Duke’s house catches fire and Coggins is trapped inside. With all the firefighters having been called out of town before the dome came down, the townspeople don’t have the proper resources to fight the fire. They all band together with garden hoses and a line of buckets, of course, and Linda acts on her sole characteristic as Virtuous Cop by rescuing Coggins, unaware that he’s destroyed her father figure’s home and therefore her inheritance. Big Jim comes to the rescue, demolishing the house with a JCB so the fire can be contained.

In the glow of bucket-induced victory, the town listens to Jim’s reassuring speech, only it doesn’t work on Panicky Cop. Although his concern makes more sense than the rest of the town’s placid acceptance of an invisible dome imprisoning them, he does go off the deep end by firing his gun into the barrier. The bullets ricochet and kill Nice Cop whose handful of throwaway lines ensured he made no impression. Barbie, of course, subdues Panicky Cop and the town hopefully starts to accept that they are in a bad, bad situation.

Glimmers of worth include Joe, the only character allowed to show much interest in the dome itself, using his intelligence to map it. He discovers that some water can permeate the barrier, which explains why they won’t eventually suffocate.
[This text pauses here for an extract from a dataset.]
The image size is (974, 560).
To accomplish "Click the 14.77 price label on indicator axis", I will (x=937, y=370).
Joe’s a typical preternaturally smart and mature teenager character, complete with a sardonic offsider who quips about never getting to kiss Mila Kunis, but he’s smart and engaged and Colin Ford plays him as modest and thoughtful, so we can stand down from Wesley Crusher Alert. We also learn that during his seizure in the last episode, he referred to ‘pink stars’, which is appealingly baffling.
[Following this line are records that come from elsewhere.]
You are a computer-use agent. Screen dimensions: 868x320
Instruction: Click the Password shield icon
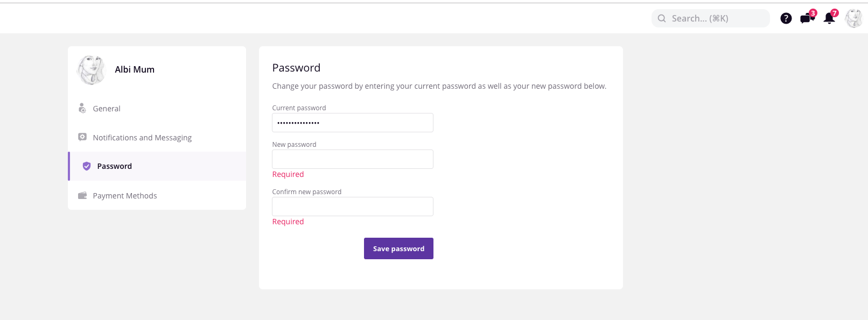tap(87, 166)
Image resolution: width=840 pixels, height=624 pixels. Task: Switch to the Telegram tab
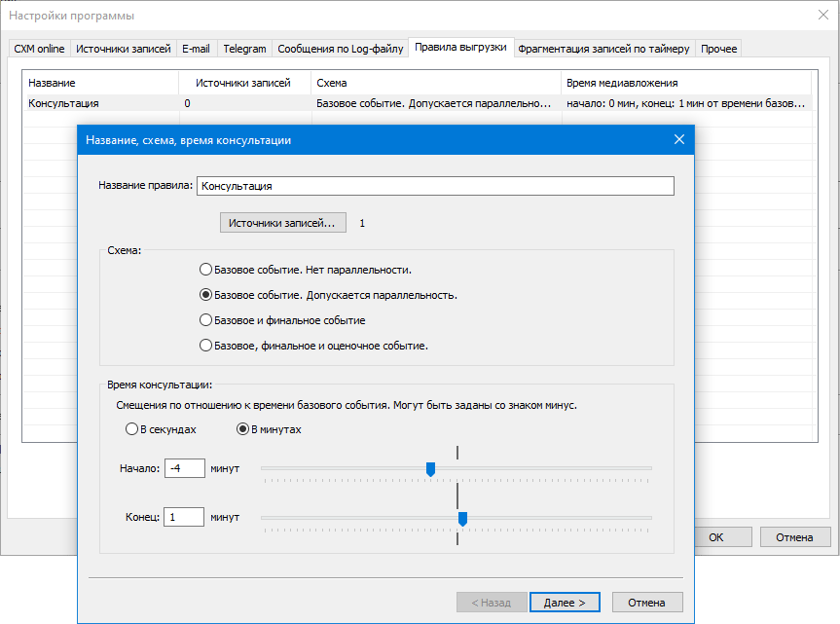point(243,49)
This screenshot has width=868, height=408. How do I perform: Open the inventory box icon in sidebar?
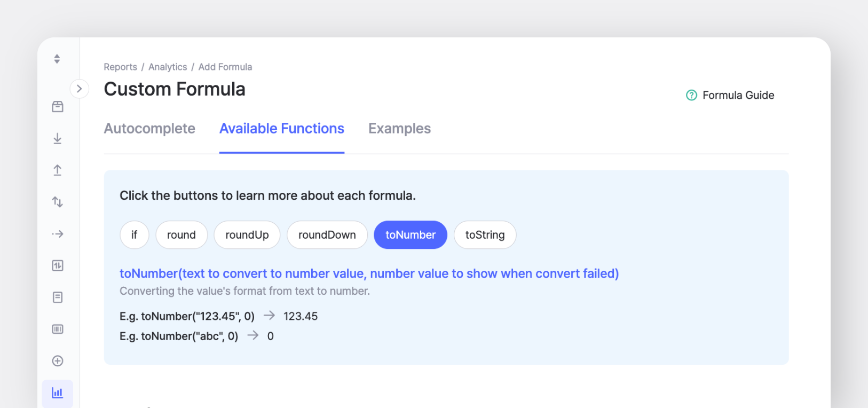(x=58, y=107)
One welcome inclusion is interracial gay couple Alice and Carolyn (Samantha Mathis and Aisha Hinds), who were passing through Chester’s Mill with their teenage daughter, Norrie (Mackenzie Lintz) when the dome trapped them there. Nothing has been made of their sexuality or family situation yet, which is refreshing. For a show like this to engineer no conflict about their lifestyle and race and giving them a purpose completely separate from their sexual orientation would be rare and welcome. Please follow through on this, Under the Dome. A progressive portrayal in the wake of the DOMA decision would be fitting.

Not so welcome is the Junior-Angie storyline. After Angie tries to escape, Junior chains her to the bed in the fallout shelter. He then follows Barbie to the cabin where he killed Julia’s Husband to confront him about his non-existent affair with Angie. Being a delusional moron, Junior punches the bigger Barbie and gets soundly beaten in response. I enjoy thinking of Barbie’s instant weariness about Junior as Mike Vogel’s meta commentary about this tiresome storyline, which needs to be resolved and promptly ignored as soon as possible.
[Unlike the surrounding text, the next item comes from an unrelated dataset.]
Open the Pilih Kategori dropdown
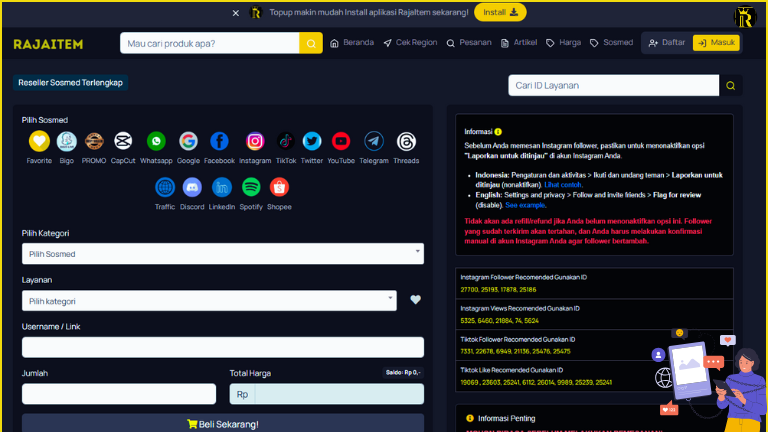The width and height of the screenshot is (768, 432). (x=222, y=254)
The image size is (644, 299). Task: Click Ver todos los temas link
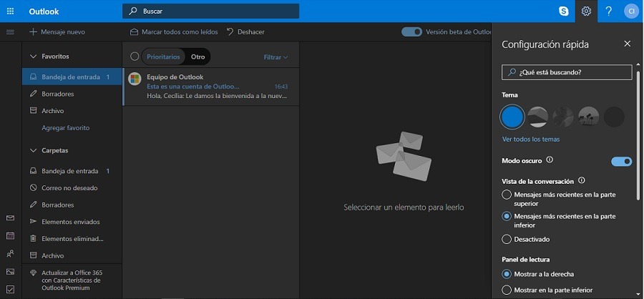click(x=531, y=139)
I haven’t read the Stephen King novel, so some of these elements and their flat, clichéd nature may be his fault rather than the showrunners. Nonetheless, I can’t believe I’m watching a show developed by Brian K. Vaughan. Network television seems to have worn away all of his edge and vitality. Under the Dome‘s scripts are generic templates that in no way resemble work like Y: The Last Man or Saga. Everything that’s distinctive, creative, and amusing about those comics is nowhere to be found in this show, and I have to believe that this is business for Vaughan rather than his best work. He’s working for the most conservative and traditional of the American networks, after all, and some compromise was undoubtedly necessary. Why this much though?

But plenty of shows have had inauspicious beginnings and transformed into vital and engaging ones. Maybe Under the Dome will be one of them. But when there’s no sense that it’s even aware of its own potential, how can it possibly realise it?